10 Years After Laramie

This month marks the tenth anniversary of several momentous moments. Ten years ago, I was in the midst of my first experience with touring. The Kennedy Center sent 9 actors and technicians across the country to bring enlightenment and theatrical goodies to the hinterlands, in Judy Blume's Tales of a Fourth Grade Nothing. I loved taking that tour, which brought me to places I would never have visited otherwise (North Dakota! Iowa! Green Bay!) It was a real actors' life, and I didn't mind that we traveled in a van rather than an airplane, and stayed at the Holiday Inn rather than the Ritz. We were a touring band of players, spreading the word.


As I look back on that period, I'm astonished that I did not know the world was changing dramatically while we were cris-crossing the nation. When your whole life is a van, a motel, and a theatre, it's easy to lose track of the outside world, even though you are in its midst. So, I completely missed the news that, in October of 1998, while we were entertaining kids from Maine to Minnesota, a young gay man in Wyoming had been lured from a small-town bar and brutally pistol-whipped about the head and body. He was then strapped to a fence in the middle of an icy field, and left to die. By a couple of "misunderstood" local boys.







The horrific murder of Matthew Shepard brought international attention to the ongoing homophobia of America, a place where all men were supposedly created equal. The event added new phrases to the national lexicon, such as "Hate Crime," and a year later, "Gay Panic," the deplorable defense strategy used by one of the monsters who perpetrated the crime.
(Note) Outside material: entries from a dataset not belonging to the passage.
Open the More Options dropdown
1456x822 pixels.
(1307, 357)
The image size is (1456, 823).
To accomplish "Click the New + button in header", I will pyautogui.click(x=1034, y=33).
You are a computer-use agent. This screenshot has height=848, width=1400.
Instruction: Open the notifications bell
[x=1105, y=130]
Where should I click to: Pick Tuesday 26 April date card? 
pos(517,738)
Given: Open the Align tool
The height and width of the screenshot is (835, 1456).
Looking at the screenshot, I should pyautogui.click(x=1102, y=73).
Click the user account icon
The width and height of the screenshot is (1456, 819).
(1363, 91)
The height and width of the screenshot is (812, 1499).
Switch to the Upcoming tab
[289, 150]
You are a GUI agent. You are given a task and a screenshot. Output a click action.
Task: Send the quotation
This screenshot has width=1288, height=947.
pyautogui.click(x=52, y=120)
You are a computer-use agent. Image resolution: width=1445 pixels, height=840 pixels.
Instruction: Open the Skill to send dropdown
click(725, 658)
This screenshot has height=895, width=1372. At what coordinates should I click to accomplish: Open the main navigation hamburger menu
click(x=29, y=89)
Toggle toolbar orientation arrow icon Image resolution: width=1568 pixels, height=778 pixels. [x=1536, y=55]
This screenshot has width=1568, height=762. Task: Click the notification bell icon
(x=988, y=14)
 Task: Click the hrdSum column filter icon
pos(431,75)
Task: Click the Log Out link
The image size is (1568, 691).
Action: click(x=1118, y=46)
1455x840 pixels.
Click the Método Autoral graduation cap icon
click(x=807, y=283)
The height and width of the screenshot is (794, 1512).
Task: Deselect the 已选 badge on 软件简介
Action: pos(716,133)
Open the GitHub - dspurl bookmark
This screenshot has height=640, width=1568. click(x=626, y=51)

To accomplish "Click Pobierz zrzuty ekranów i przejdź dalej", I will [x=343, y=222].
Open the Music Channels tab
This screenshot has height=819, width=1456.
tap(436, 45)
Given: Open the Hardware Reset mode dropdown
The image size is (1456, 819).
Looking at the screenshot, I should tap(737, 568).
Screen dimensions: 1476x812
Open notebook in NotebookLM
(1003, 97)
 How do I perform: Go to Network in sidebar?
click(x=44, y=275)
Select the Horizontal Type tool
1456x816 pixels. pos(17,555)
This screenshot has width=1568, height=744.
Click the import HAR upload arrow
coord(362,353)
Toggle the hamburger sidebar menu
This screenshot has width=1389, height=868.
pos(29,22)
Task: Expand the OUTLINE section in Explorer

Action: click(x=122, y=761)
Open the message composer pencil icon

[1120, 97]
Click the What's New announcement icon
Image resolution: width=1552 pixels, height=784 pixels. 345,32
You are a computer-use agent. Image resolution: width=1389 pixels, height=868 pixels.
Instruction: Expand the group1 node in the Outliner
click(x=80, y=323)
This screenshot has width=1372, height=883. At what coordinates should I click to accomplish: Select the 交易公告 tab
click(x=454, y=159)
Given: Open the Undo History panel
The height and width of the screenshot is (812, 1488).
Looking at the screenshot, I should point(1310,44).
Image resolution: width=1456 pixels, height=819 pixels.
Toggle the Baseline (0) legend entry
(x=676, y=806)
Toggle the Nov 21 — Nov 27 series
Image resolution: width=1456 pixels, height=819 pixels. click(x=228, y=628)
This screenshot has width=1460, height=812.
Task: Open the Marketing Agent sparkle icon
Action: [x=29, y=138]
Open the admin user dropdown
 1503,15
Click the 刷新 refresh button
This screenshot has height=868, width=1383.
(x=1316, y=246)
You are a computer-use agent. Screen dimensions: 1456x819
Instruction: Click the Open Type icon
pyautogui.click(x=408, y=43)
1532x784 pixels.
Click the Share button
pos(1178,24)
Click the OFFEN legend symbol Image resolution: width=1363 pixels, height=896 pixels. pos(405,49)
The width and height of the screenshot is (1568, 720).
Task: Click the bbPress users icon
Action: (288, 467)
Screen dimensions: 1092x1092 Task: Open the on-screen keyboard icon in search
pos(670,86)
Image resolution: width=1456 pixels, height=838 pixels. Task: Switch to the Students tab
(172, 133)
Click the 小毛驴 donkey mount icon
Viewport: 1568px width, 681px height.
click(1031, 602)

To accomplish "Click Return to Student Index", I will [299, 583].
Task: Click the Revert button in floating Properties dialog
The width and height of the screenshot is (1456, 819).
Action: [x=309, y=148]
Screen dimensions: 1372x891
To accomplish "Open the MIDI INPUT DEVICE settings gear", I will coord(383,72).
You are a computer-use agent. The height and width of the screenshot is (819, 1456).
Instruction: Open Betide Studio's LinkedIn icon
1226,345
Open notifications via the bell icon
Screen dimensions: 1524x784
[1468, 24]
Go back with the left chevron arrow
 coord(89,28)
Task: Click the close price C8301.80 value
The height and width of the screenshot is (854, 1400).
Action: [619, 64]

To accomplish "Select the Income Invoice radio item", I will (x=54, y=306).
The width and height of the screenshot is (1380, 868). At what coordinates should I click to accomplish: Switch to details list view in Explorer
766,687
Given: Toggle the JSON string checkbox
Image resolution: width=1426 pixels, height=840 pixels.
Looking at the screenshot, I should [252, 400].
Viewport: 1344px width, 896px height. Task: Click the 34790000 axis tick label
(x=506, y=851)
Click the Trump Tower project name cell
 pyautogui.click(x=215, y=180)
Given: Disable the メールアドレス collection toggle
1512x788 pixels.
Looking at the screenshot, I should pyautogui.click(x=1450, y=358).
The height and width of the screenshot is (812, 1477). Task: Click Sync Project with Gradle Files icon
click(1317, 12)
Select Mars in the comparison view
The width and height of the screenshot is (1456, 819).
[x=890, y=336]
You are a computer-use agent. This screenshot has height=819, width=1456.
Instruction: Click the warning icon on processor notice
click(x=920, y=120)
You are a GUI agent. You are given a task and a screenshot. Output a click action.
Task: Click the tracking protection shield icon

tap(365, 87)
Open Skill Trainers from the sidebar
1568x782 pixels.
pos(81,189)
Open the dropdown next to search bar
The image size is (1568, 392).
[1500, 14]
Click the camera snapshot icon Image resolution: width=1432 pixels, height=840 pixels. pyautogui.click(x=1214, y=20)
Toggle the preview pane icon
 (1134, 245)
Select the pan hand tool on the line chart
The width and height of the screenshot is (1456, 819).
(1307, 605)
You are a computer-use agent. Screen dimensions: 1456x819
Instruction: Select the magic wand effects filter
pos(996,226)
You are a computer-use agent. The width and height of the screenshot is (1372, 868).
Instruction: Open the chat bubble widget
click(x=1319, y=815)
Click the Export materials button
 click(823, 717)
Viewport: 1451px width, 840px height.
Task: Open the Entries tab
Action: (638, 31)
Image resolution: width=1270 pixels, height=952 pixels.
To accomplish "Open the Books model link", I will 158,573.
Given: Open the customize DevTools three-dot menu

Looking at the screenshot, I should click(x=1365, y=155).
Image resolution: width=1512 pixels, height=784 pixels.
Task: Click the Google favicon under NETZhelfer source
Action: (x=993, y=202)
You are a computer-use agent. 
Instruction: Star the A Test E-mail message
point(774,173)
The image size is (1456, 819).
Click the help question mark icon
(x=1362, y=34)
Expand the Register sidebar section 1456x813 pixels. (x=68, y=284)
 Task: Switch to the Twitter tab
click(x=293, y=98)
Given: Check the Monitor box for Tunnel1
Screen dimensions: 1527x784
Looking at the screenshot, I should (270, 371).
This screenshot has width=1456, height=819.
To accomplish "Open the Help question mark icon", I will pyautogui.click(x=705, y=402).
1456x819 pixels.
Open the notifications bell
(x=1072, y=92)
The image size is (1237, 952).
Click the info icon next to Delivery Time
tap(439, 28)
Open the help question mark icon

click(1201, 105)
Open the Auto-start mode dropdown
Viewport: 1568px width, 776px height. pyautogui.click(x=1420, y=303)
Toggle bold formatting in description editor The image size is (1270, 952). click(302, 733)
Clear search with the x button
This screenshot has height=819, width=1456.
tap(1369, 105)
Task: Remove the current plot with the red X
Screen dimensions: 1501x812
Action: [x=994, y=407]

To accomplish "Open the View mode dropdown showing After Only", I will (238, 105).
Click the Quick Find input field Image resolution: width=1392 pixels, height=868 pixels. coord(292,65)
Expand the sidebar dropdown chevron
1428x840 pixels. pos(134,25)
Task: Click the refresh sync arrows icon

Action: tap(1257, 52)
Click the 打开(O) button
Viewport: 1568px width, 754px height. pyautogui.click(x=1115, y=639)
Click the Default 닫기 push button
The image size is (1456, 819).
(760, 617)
Simultaneously with these events, the Manhattan Theatre Club in New York was prepping the world premiere of Terence McNally's Corpus Christi, an updated retelling of the Jesus story. In McNally's version, Jesus and his apostles were gay men. Word got out that the play included scenes in which the disciples engaged in orgiastic sex (untrue, there are no overtly sexual scenes in the play), and major protests were launched. The noise grew so loud that the Manhattan Theatre Club, which had previously hosted many premieres of McNally's plays, yanked the show from their season. An anti-censorship firestorm ensued, and the MTC was forced to reinstate the production, which went on amid clamorous protests from the Catholic church and others. Death threats were sent to the playwright, and when the play opened in London, a fatwa was issued against McNally by radical Muslims (why radical Muslims cared about a play which Christians believed defamed Jesus, remains a topic of debate, but McNally was warned not to travel to any Muslim state, as he would then be arrested and executed).


Audiences who braved the unruly mob outside the theatre in New York had to pass through metal detectors. To see an off-Broadway play. Welcome to America.

A revival of Corpus Christi is currently being staged in New York without protest. In Laramie, Wyoming, the fence to which Matthew Shepard was strapped for 18 hours is now gone.

Apparently the town which bred the monsters who murdered this defenseless boy has moved on. But I couldn't let this ten-year anniversary go by without notice.